====== Data shown ======
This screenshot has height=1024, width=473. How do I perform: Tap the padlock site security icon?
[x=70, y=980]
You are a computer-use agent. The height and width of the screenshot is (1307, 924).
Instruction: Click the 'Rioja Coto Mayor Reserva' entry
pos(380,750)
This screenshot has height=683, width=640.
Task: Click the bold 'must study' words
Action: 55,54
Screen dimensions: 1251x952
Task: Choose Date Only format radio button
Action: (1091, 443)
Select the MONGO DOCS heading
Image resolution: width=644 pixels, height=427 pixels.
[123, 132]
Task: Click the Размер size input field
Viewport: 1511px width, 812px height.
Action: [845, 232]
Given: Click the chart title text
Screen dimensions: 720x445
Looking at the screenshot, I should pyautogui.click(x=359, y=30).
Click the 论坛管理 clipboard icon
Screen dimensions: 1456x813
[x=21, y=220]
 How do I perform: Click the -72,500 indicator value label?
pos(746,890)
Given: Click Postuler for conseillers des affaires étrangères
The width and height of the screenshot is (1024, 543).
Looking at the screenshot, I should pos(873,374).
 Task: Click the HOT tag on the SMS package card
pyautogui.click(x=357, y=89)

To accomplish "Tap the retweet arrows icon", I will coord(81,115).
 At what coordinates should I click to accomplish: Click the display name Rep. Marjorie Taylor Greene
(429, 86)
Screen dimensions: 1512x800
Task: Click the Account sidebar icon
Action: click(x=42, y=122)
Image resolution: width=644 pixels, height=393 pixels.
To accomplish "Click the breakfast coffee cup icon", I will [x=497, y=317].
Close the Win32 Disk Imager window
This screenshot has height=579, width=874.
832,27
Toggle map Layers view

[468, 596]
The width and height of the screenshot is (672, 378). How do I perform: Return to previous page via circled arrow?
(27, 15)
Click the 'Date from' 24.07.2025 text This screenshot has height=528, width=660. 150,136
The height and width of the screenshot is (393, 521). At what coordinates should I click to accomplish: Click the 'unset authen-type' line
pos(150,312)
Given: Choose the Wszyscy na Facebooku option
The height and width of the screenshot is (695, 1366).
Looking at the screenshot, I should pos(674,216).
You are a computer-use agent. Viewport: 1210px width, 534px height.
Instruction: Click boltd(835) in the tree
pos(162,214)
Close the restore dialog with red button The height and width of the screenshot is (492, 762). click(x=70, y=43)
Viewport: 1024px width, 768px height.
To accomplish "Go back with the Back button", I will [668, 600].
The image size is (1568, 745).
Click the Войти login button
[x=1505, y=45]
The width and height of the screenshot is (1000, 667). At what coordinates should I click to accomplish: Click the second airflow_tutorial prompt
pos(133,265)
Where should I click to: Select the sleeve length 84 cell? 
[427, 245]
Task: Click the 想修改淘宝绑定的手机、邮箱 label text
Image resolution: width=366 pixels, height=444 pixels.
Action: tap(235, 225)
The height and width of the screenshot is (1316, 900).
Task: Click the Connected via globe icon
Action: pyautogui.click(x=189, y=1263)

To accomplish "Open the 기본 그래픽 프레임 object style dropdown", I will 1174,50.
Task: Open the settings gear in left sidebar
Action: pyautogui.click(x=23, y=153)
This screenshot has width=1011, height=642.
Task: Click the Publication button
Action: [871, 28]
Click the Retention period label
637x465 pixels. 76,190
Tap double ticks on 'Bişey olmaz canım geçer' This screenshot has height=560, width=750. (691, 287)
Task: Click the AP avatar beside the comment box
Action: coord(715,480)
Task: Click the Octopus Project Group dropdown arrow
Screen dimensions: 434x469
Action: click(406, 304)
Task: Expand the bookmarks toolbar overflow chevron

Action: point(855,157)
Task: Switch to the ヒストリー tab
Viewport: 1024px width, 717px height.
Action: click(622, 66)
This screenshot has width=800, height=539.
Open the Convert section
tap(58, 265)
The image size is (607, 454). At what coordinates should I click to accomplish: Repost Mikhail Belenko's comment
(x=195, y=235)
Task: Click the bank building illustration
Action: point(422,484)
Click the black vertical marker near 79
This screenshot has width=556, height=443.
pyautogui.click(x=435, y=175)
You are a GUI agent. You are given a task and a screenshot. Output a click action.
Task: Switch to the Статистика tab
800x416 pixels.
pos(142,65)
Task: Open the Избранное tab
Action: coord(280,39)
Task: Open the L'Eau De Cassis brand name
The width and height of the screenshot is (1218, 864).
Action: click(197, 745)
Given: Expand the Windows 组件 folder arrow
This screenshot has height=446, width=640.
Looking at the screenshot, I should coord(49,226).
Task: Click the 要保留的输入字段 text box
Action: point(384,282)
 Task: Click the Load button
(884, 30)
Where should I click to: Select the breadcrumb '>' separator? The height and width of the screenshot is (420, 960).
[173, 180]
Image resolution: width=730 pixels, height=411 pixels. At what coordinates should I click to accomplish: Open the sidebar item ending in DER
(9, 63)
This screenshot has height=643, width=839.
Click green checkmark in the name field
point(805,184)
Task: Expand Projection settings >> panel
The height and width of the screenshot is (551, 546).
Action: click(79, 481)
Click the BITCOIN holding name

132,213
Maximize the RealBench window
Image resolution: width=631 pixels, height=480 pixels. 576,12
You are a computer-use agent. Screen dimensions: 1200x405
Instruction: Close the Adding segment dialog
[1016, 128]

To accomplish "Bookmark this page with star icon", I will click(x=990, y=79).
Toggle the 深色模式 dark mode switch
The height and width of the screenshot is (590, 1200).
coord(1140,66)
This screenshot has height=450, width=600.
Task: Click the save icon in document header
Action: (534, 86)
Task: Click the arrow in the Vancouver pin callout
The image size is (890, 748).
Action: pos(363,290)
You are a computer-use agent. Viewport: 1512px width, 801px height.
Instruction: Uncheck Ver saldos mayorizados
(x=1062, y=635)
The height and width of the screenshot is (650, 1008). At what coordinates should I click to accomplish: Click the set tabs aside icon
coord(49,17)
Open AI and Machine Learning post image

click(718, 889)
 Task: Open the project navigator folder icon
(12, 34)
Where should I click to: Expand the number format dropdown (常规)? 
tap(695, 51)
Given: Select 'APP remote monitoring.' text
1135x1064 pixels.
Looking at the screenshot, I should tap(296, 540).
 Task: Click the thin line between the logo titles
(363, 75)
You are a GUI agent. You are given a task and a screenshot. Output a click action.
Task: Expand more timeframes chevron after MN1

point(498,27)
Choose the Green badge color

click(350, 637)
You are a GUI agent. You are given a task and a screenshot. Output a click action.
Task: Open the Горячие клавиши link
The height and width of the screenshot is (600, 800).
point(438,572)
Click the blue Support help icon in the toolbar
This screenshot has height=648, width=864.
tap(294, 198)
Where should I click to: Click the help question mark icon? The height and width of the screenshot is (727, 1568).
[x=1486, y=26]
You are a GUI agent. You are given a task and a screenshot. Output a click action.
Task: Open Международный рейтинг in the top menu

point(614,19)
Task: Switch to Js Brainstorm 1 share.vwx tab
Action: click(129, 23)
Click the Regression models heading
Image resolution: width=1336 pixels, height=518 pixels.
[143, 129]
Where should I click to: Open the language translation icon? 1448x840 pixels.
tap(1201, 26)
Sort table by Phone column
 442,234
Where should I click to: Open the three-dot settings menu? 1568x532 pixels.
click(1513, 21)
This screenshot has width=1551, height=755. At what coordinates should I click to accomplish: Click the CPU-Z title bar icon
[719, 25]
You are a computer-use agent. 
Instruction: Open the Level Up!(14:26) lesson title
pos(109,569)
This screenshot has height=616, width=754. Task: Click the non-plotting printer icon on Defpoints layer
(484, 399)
======
Work out, please, how many lines above contain "computer"; answer only with the number.

* [Solution] 5